Prior to this I had dabbled with demos of Fruity Loops (as FL Studio was called at the time) that my friends recommended, but it didn’t stick for some reason…
… Actually, my experience with Fruity Loops on my laptop made me think a lot about portability and medium. To me, the laptop at that time didn’t feel like a good instrument - it was clunky, required a big charger and not something you would just throw up on a commute and rock out with. I remember distinctly thinking that it would be great if you could just make music with a Game Boy. (This might sound weird (and it is), but I actually loved the sound of that thing. I used to just listen to the tracks of the games sometimes)
Fast forward to the article going into great depths about how there is a music software for the original Nintendo Game Boy handheld system, and how many artists world over were using it, forming a big scene around music made with video game hardware. This was a revelation.
I wrote down every single little thing in that article and went home to download all I could find on our horrible dial up internet, which was even horrible at that point in time, 14 years ago.
Trackers
… Is a term I was introduced to that evening, a type of music software that I had never seen before. A long list of numbers and letters that somehow spat out lovely bleeps and bloops when you finally found the shortcut for ‘Play Song’.

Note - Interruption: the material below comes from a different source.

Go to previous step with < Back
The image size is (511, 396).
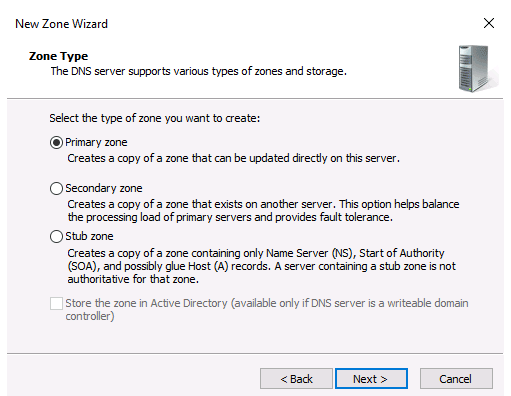pos(296,379)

Little Sound DJ became the first tracker, and even the first music tool that I got deeply invested in. It’s a music tracker that runs natively on a Game Boy, and it’s how I made all of my music for a very long time - something that quickly occupied all of my free time.

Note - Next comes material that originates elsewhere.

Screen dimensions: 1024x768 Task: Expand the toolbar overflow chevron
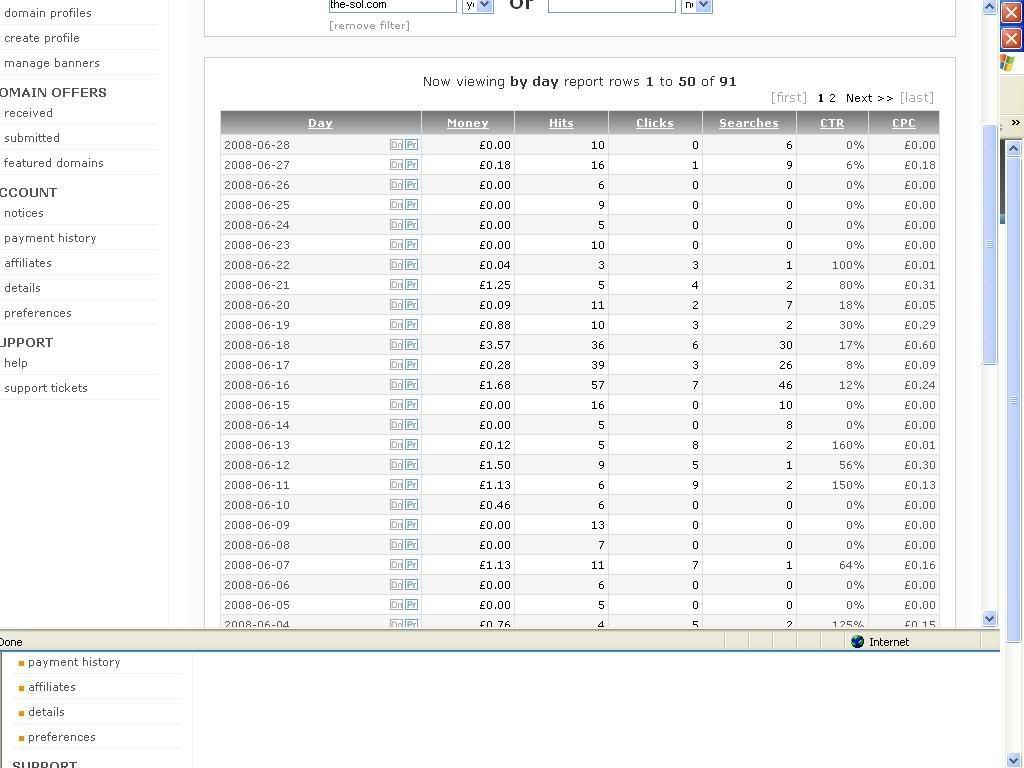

But LSDJ is a relatively new piece of software in the long line of trackers, and while it’s release year of 2001 sounds old now, it’s a lil’ baby compared to Ultimate Soundtracker which was released in 1987 for the Commodore Amiga.
In 1987 this was a revolutionary and handy way to make music on a computer.
In 2001 this was a niche and nerdy way to utilize a specific hardware for music.
The difference is that Ultimate Soundtracker was made as a means to an end - a tool to compose 4 channel music for games while LSDJ was a hobby project from a scene that emerged from the home computer boom of the 80’s, called …
The demoscene
This is where trackers changed from being a mere tool to an art form.
The demoscene grew out of the availability and popularity of computers. Back in the early 80’s you weren’t greeted by a nice chime and a window manager, you got booted straight into Microsoft BASIC (or a variation thereof) and learning how to program became a natural interest to many.
Seeing what a computer could do became something to explore for hours on end, and the demoscene is called just that because people started making ‘demos’ that showed off certain things a computer could do, and what no one thought it would.
And of course the demos needed music, and the tools of the trade became trackers. They evolved and lived on, became essential tools for some, and the first piece of music software for many, and inspired functionality in a lot of software and hardware available today.
As a matter of fact,
Elektron was formed by a bunch of sceners
… In 1998 when a couple of students of Chalmers university in Gothenburg decided to go all out in a course about programming a PAL chip.
They all hailed from a wide array of demo groups, but the one person you probably have heard a lot about is Daniel Hansson, also known as Matrix. (Who tragically passed away in 2007. Rest in peace Daniel - we’ve never met, but I’m sure we would get along.)
What does this has to do with trackers? Well, the Machinedrum can be seen as a sort of reverse tracker - a tracker with a sequencer interface. See, a tracker typically has the ability to enter commands for each step. I don’t think their ties to the demoscene and its tools is a coincidence for the birth of parameter locks. Wow.
And this leads me to the question:
What about you?
A lot of people I know that are into electronic music first got introduced to it, and its tools, via the demoscene or just trackers alone. For many, Fasttracker2 was their first memory of making music electronically, and they still hold dear to that experience.
For me, I recently got back into trackers and started using Renoise. It’s so much fun and provides a very unique workflow that in many ways topple modern DAWs. But, my absolute favorite tracker that I lost all my sleep to in high school is called LittleGPTracker. I just played around with it the other day after many years of hiatus, I still know it better than the back of my hand.
I wonder how many of you here in some way share mine and many others journey, and what is your relationship to trackers today? Maybe you’ve never tried one? Perhaps you should give it a go!
There is much more to electronic music than step sequencers and piano rolls. Let’s talk about it.